Home > Insecta > Silk: A Wearer’s Guide

Silk: A Wearer’s Guide

December 24, 2007

A scruffy boy, I kept them in a box, and learned to watch
how they fattened on beds of green mulberry
and spun themselves to a timetable.
Now I’d wear silk in war and watch bullets bounce off my chest.
Or, as head of state at an APEC conference,
line up for a photo-shoot in garish pyjamas.
I’d burn silk to alleviate a bleeding nose.
or, constipated, eat it and add syrup.
I imagine my mother married
in a discarded D-Day parachute, though the truth is
three months pregnant she wore raw Chanel silk.
Nothing could be cooler in May.
If anything, silkworms made China.
No silk, no Madame Butterfly or boudoirs of ivory, peach and pink,
no po-co allegory, no going-away gift of ties.
Pol Pot had looms burnt, the weavers thrown to dogs,
demoted to spinning crappy peasant cotton.
Because Gandhi (the people’s choice?) chose muslin.
I too would have perished, like all worms,
had I spoken this secret lingo of weavers.
Two threads of fibroin or brins glued together in sericin
make a bave. Unable or unwilling to confess
a plain English equivalent, did they deserve execution
in black Dacron pyjamas?
Four hundred metre lengths of spun figure-of-eights,
and no worm can turn.
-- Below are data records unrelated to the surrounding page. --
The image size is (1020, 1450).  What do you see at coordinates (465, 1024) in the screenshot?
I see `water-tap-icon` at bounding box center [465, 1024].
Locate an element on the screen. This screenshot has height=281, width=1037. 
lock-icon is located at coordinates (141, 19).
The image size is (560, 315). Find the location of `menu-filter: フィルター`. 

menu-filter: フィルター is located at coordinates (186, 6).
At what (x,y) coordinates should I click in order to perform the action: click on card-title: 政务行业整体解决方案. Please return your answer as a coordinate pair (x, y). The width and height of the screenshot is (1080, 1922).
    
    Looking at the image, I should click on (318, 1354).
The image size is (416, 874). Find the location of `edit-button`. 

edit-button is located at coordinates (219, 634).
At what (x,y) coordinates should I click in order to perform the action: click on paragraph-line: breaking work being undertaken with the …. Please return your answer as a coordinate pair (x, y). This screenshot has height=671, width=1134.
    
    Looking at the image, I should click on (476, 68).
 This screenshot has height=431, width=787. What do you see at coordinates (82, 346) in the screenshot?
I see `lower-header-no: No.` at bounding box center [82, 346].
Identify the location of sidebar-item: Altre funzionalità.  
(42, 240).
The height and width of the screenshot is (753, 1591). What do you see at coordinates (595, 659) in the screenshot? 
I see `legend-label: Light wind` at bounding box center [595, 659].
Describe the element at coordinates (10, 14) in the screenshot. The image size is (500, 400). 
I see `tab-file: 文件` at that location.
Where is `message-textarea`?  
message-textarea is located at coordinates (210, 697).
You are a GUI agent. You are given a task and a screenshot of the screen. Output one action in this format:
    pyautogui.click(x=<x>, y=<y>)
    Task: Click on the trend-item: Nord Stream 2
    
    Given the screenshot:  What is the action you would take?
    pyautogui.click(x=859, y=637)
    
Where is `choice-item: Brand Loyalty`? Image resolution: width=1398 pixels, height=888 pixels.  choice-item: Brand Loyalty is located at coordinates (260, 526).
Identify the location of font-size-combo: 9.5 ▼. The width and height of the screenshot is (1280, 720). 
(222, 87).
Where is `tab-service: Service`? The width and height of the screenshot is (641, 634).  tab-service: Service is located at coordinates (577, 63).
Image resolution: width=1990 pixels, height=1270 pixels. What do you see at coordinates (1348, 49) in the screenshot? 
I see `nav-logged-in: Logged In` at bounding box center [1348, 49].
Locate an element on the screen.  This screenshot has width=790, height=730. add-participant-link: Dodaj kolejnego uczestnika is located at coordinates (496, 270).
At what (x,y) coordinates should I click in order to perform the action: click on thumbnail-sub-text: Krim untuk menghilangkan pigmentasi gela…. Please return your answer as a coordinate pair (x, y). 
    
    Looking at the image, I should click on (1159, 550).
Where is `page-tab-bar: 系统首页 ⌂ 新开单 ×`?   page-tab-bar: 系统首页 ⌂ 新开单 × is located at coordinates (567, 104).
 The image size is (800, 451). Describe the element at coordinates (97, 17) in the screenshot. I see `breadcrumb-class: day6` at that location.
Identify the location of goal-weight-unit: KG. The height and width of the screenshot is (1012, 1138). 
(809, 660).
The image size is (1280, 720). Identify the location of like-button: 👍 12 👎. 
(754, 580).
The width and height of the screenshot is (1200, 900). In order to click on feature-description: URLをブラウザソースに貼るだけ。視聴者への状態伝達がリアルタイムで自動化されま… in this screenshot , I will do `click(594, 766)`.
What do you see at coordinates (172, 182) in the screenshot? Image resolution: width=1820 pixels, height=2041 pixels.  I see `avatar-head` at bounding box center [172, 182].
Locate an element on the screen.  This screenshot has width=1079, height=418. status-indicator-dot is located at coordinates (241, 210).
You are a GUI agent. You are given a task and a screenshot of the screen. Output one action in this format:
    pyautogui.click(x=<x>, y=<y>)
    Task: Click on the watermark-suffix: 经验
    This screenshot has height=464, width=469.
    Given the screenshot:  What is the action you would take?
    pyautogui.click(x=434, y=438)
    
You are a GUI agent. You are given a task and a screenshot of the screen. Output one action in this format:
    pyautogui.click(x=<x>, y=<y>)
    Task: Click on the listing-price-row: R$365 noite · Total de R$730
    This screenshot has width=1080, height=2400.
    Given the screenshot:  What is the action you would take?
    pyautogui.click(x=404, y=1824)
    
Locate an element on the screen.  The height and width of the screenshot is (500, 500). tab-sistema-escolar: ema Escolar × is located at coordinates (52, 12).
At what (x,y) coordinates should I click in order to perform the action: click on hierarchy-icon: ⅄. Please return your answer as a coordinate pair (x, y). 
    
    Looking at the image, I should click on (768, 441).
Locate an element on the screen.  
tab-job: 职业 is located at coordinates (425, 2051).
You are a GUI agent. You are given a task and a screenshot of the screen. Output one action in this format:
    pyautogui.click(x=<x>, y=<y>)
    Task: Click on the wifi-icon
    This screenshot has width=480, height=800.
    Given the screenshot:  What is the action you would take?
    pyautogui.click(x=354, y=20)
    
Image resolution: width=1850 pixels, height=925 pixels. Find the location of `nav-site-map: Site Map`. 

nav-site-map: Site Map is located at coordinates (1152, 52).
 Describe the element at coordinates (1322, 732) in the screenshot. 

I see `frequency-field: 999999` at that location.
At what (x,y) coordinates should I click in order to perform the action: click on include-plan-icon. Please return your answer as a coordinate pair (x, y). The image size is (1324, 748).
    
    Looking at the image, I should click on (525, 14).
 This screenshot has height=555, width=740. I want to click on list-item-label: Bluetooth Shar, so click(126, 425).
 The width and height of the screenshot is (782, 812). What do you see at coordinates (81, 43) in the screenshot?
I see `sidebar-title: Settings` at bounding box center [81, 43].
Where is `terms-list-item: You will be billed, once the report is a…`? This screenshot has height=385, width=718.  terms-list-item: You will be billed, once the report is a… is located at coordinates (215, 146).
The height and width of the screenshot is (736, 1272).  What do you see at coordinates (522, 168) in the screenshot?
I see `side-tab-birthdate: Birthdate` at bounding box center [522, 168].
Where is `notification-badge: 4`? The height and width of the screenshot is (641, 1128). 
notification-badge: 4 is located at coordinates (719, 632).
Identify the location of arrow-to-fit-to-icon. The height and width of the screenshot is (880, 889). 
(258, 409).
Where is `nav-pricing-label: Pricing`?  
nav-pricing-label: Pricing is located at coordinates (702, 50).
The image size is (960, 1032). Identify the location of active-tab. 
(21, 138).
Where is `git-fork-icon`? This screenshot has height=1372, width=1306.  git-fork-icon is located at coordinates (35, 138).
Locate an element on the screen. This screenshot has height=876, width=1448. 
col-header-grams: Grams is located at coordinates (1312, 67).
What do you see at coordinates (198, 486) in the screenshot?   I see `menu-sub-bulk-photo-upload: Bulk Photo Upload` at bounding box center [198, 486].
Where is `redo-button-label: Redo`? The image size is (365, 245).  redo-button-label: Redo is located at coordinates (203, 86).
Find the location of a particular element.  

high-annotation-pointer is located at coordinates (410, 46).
Boiled in grege, raw or reeled,
the thicker thread for weft, the finer thread for warp.
The unspooling well-wrought worm makes a tasty deep fried snack;
the deformed make chicken feed.
Children crave a dish of wok-fried worms.
Who wants to be an ugly moth, now that you know
how silkworms die, their lives recycling
for profit and a beauty nature never intended?
I too was a weaver addicted to that code,
reincarnated, endlessly returning to that guild,
then rehabilitated, as the Maoists used to say.
Prior to the dyeing process, if the ashes of a kapok tree
can’t be found, soap will bleach the skeins.
For dyes the best are barks, roots,
rhizome, seeds and leaves of an old Khmer forest
de-mined to a 99 percent ISO rating.
Tinctorial plants shimmer in the eye.
Nature’s madder red refracts blue, then green
(as if spot-lit in a TV studio or circus) then yellow.
The dealers know what yields indigo, what
doubles as a pesticide, disinfects a cut
or stuns a fish more cheaply than grenades.
From indigo leaf derives indican, hence conversion by alkaloid
to indoxyl. Alum and green vitriol are mordants;
with green sappan wood the mix turns red and purple.
The cow hoof tree I’ve never seen, while iron,
especially military ordnance (like a tank rusting in a mangrove)
is abundant as rain.
Jackfruit, domestic and wild
gives saffron; for a deeper brown, add
ebony berries or turmeric; cassia gives you beige.
For red, the excreta of the sap sucking lac bug
never fails, and our old distinction Science and Art
breaks down, fermenting in a vat of silk.
Natural green now rare makes way
for what’s in vogue today; an overdye of mango bark yellow
spliced with indigo, which is fugitive, as they say in the trade:
Wednesday’s colour will become with time and washing
the colour of another day, Monday.
This has consequences:
the confused mnemonics of school children,
the disconnect of colours with calendars;
the rhyme I used to chant, fading in an empty room of worms.

by Adam Aitken

Author’s note: Info from Gillian Green, Traditional Textiles of Cambodia: Cultural Threads and Material Heritage (River Books, 2003).